Eligibility will be determined site by site based on how much electricity is used in manufacturing eligible products.
Sites using more than 50% qualifying electricity will receive full exemption while those between 25% and 50% will receive partial support.
The policy marks a clear shift towards prioritising large industrial users as Labour looks to anchor supply chains in the UK.
Ministers argue the package will not increase bills for households or other businesses with funding coming from a mix of system changes and Treasury support to be confirmed at Budget 2026.
Chancellor Rachel Reeves said: “This announcement will cut energy bills for over 10,000 manufacturers helping businesses to compete win and create good jobs across the country.”

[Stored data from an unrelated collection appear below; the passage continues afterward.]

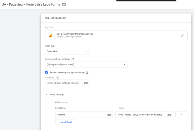Click variable picker icon beside Tracking ID
The width and height of the screenshot is (194, 130).
pyautogui.click(x=86, y=83)
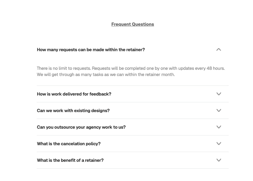The width and height of the screenshot is (253, 181).
Task: Click the chevron beside 'What is the benefit of a retainer?'
Action: 219,160

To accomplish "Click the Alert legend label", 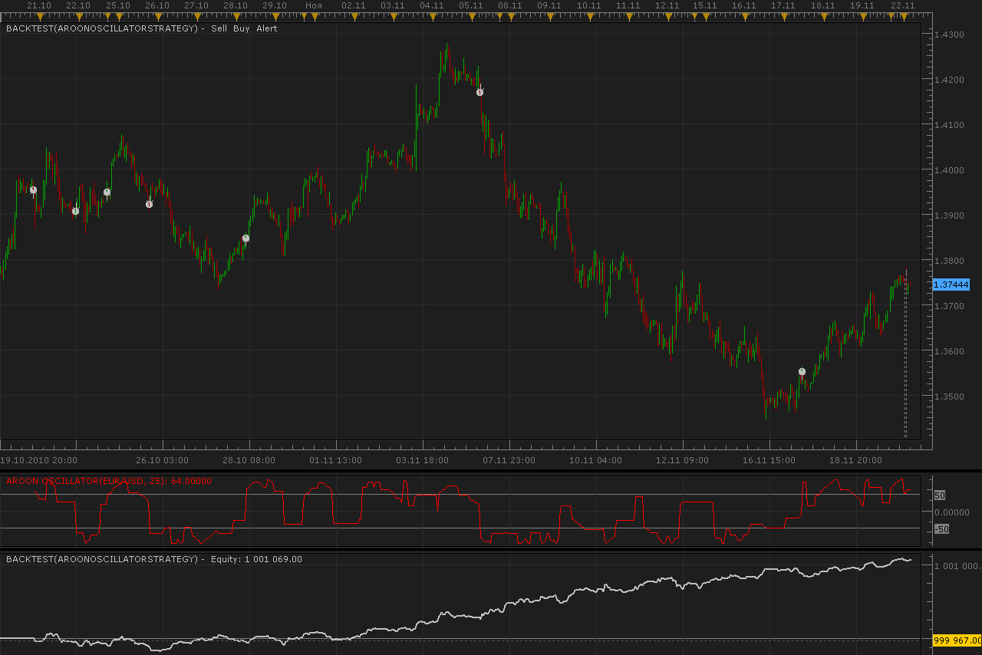I will click(267, 28).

She added: “We are backing British industry cutting electricity costs and building a stronger more resilient future.”
Industry groups have long argued UK electricity prices are structurally higher than competitors putting domestic manufacturing at a disadvantage.
The expansion of BICS is seen as a direct response to those concerns particularly as geopolitical tensions continue to drive volatility in global energy markets.
Rain Newton Smith chief executive of the CBI said: “This move marks a significant step towards addressing the high energy costs placing growing financial pressure on UK businesses.”
She added: “By expanding eligibility and introducing backdated payments the government has shown it is listening to firms grappling with volatility.”
A second consultation on the regulatory framework closes on 14 May 2026 with legislation expected by autumn 2026, ahead of implementation in April 2027.
Capacity Market exemptions will follow later from October 2027.
The announcement builds on earlier measures including the Supercharger scheme, which increased network charge discounts for around 500 of the most energy intensive businesses from 60% to 90% earlier this month.
Taken together the package signals a more interventionist approach from Labour, as it seeks to protect core industries reduce exposure to volatile energy costs and rebuild industrial competitiveness.